Data silos, data pipelining and other daily issues enterprises have with their data are talked about so often these days that they’re practically clichés. In fact, this is an area where we have seen several unicorns (e.g. Databricks, Snowflake) for enterprise data during the last ten years. But these problems are not limited to enterprise IT and data – we’re now seeing the same issues with IoT, sensor systems and wearables. The number of data sources is growing rapidly, but the bottleneck is combining the data and converting it to a format where it can be fully utilized. There will be many winners and losers seeking a solution to this – and the losers will likely be the ones searching for a one-size-fits-all solution that can work across any industry.
A few days ago, I was involved in a discussion about smart cities. It’s clear that more data is available all the time, such as city-level data (e.g., traffic, air quality or utilities) and building-level data (e.g., energy consumption, home automation or security). Yet, it remains a challenge to combine data from those separate silos and use it to build applications that utilize data from all kinds of sources.
Meanwhile, the problems with wearable data are similar to those concerning buildings, cities, or any IoT systems – nowadays, there is too much emphasis on applications that use data only from one type of data source. The real value comes from combining data from as many sources as possible.
What can be done to solve the issue?
One typical comment is that we need to create specific standards. Perhaps – but the reality is that standardization work is typically far too slow to solve problems like this. It is also very hard (close to impossible, in fact) to get enough commercial players to commit to a standard in this fast-evolving area. Smart-city companies have seen a lot of local and global standardization initiatives over the years, but so far, none of them have really made any difference.
In enterprise systems, we are seeing companies – usually a startup building data pipelining solutions for specific use cases, such as how to move data from CRMs to SAP. Another popular enterprise data solution is to implement a data lake, where you store raw data and then build layers to modify the data to a format so that it can be used in different systems.

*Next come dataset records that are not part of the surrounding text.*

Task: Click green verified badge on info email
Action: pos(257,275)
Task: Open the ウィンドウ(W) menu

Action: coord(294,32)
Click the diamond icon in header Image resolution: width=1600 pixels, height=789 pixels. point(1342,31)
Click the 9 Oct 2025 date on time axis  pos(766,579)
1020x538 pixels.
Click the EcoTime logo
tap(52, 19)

The trillion-dollar question
We can list many areas where more IoT data is becoming available – for example, wearables, buildings, cities, public safety and security, military, and healthcare. But all of them are struggling to utilize their data properly. The trillion-dollar question is whether we must develop vertical-specific solutions to tailor data collection, pre-processing and formatting in each area separately, or is there a common solution that everyone can use?
It is hard to believe that there is one magic format that would solve all these needs. It is much more feasible that we’ll see vertical-specific intermediate solutions, which most probably will have to be based on open architecture. In practice, this means that there will be companies building industry-specific data pipelining and intelligent layers to pre-process, structuralize and enrich data.

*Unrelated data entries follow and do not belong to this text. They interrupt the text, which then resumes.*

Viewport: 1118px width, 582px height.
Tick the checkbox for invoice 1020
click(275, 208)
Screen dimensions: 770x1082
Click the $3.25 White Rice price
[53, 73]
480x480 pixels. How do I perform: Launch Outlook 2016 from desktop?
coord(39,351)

These layers cannot be totally industry agnostic. Their design must take into account some critical requirements for the applications, as well as requirements for the data itself and its accuracy. For example, analyzing ECGs from wearable heart rate data has different data accuracy and synchronization requirements than measuring air pollution from air quality sensor data. And services that evaluate daily traffic flows have different requirements than applications that detect security threats and react to them rapidly.
Vertical or industry-specific data layers also need sufficient versatility, which means APIs for sensors and other IoT devices. Then you can have, for example, open source components to connect a data layer to a specific device. In practice, it can be components to read data from wearables and clinical devices for a health service data layer, or components to send data from motion sensors and cameras to security and safety data layers.
Finding the right balance
The successful data layers most probably will be those that strike precisely the right balance of versatility and industry-specific tailoring. Only in that way is it then possible to have APIs on the data layer to develop valuable applications. Find that right balance is difficult but crucial – it will define who will be successful and who will fail with those projects.

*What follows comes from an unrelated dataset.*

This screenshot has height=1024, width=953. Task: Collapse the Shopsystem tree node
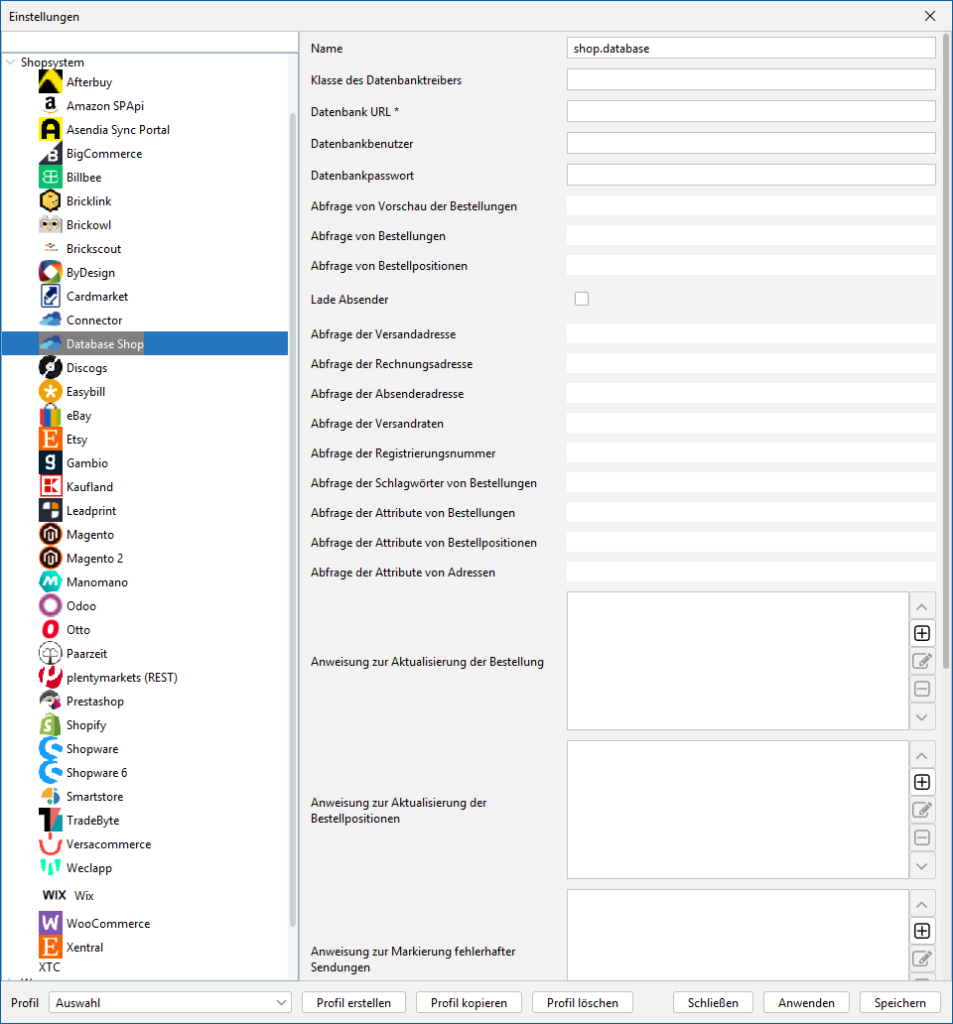click(11, 62)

The IoT, sensor, data and data-based application markets are still in a very early phase. In the near future, we will see a lot of development in those areas. These will also be some of most exciting startup areas. But they will also need new architectures to better utilize data from different sources and make applications for very different needs. The winners will figure out how to do this – the losers will likely be the ones who try to build one-size-fits-all data models.